[Problem statement] Please restate word for word all lines from the one containing "Task: Open the Files tab" to the final line of the entries, and include no pictures.
────────────────
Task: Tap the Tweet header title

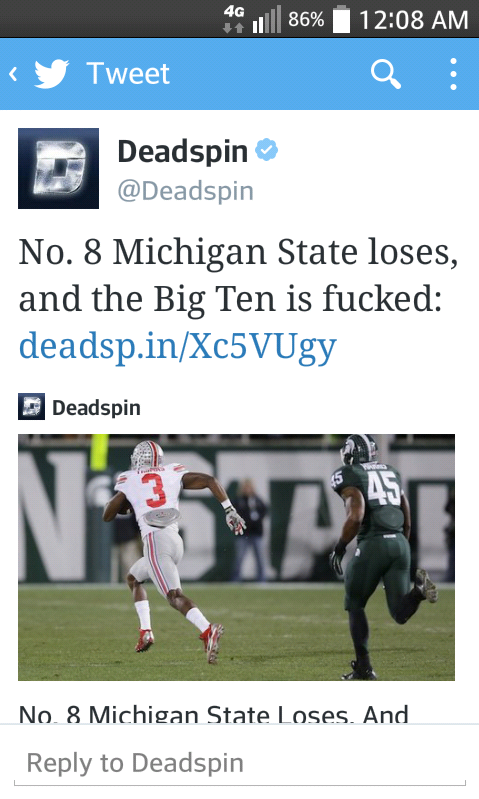Action: 128,74
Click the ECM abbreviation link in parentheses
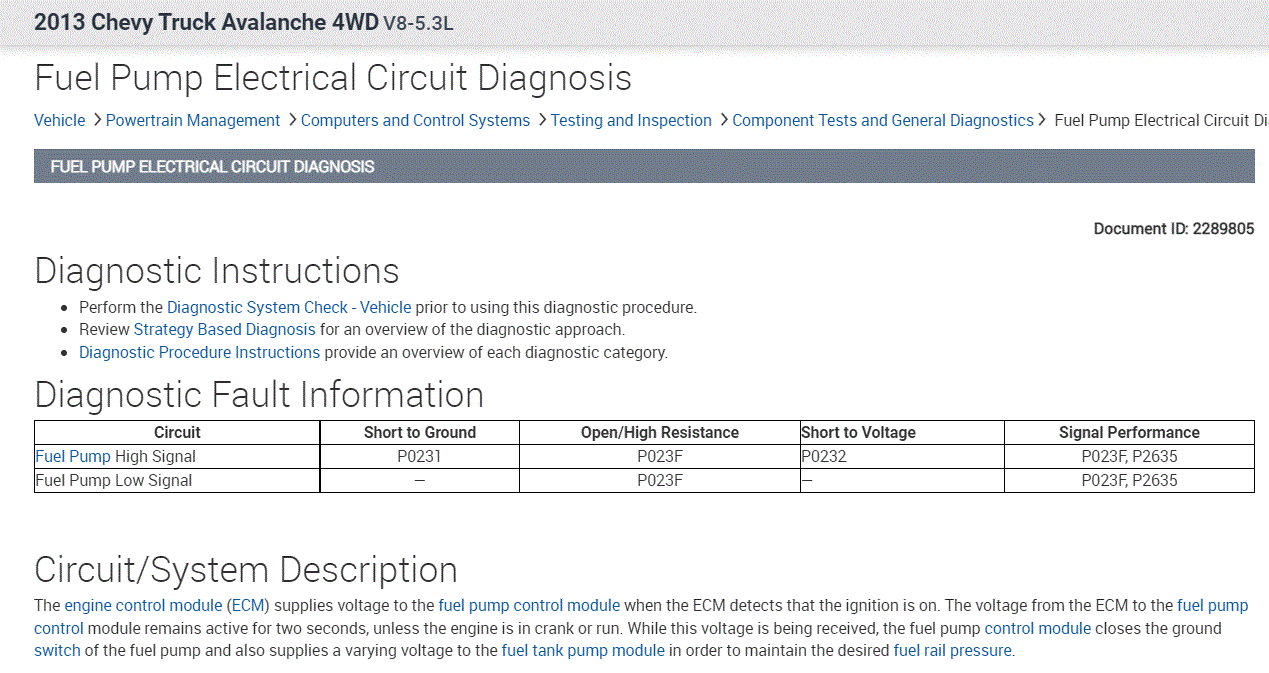The width and height of the screenshot is (1269, 673). coord(249,605)
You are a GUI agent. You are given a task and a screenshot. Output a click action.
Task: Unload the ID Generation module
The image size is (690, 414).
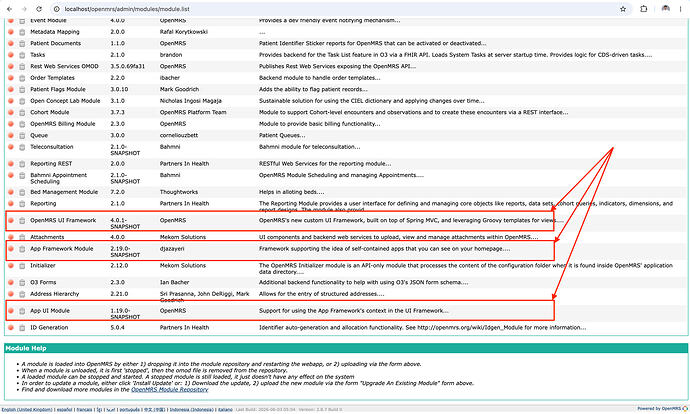22,328
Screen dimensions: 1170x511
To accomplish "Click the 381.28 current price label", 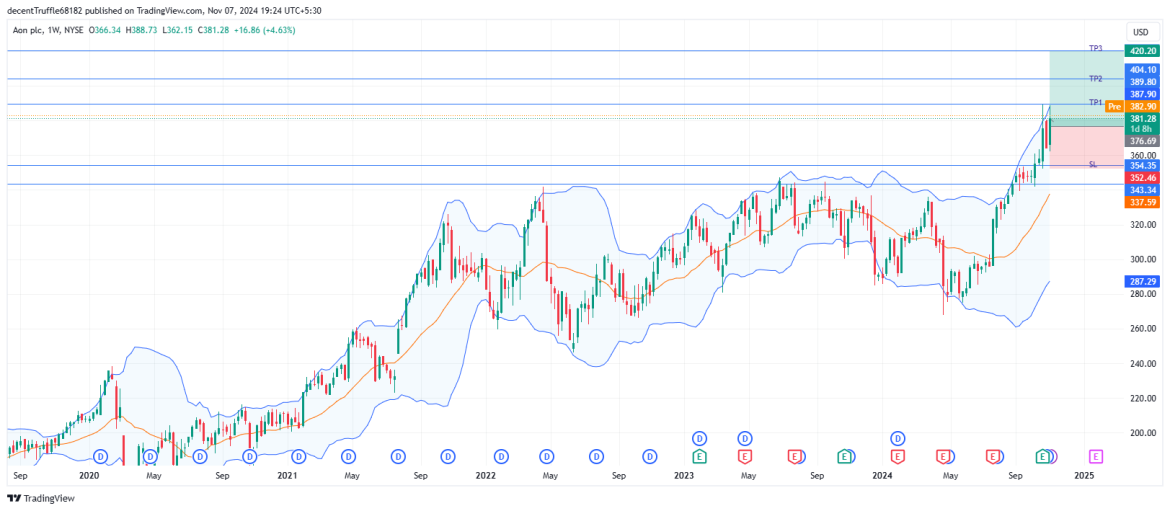I will coord(1141,118).
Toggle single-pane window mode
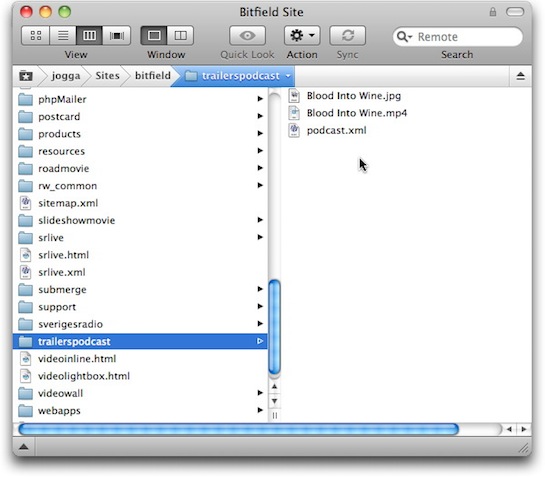 [154, 35]
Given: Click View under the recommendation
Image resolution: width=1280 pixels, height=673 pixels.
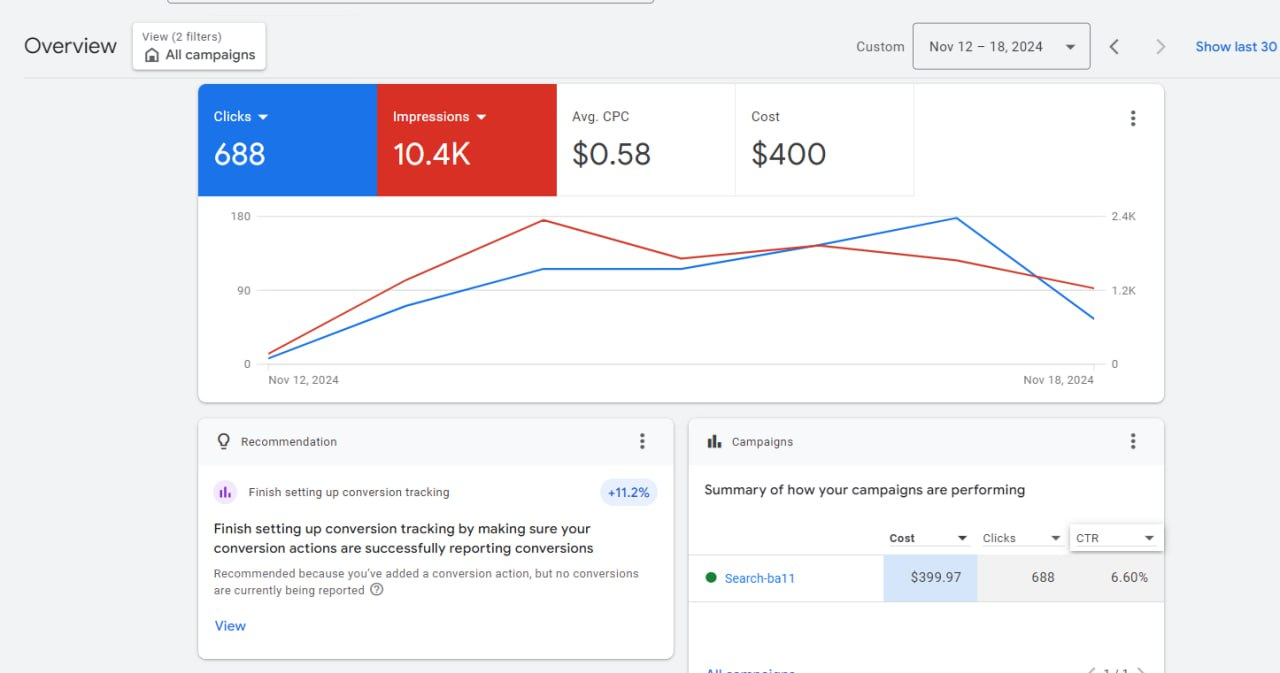Looking at the screenshot, I should click(230, 626).
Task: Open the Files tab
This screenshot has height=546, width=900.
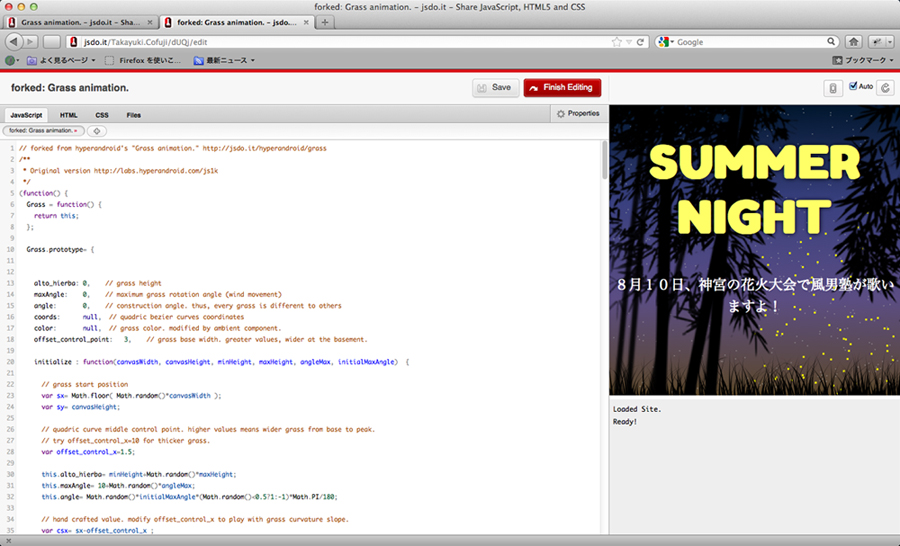Action: point(134,115)
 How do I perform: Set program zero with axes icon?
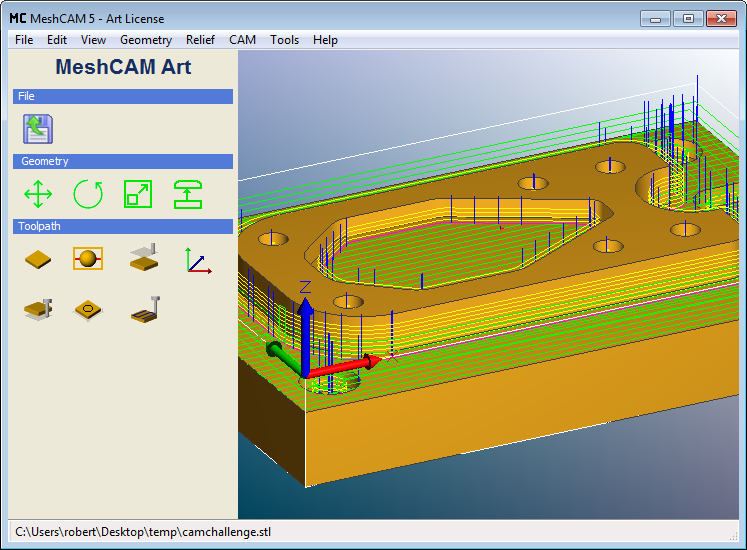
────────────────
[Expected answer]
Task: Open the Files tab
This screenshot has height=546, width=900.
Action: point(134,115)
 How do I perform: Set program zero with axes icon?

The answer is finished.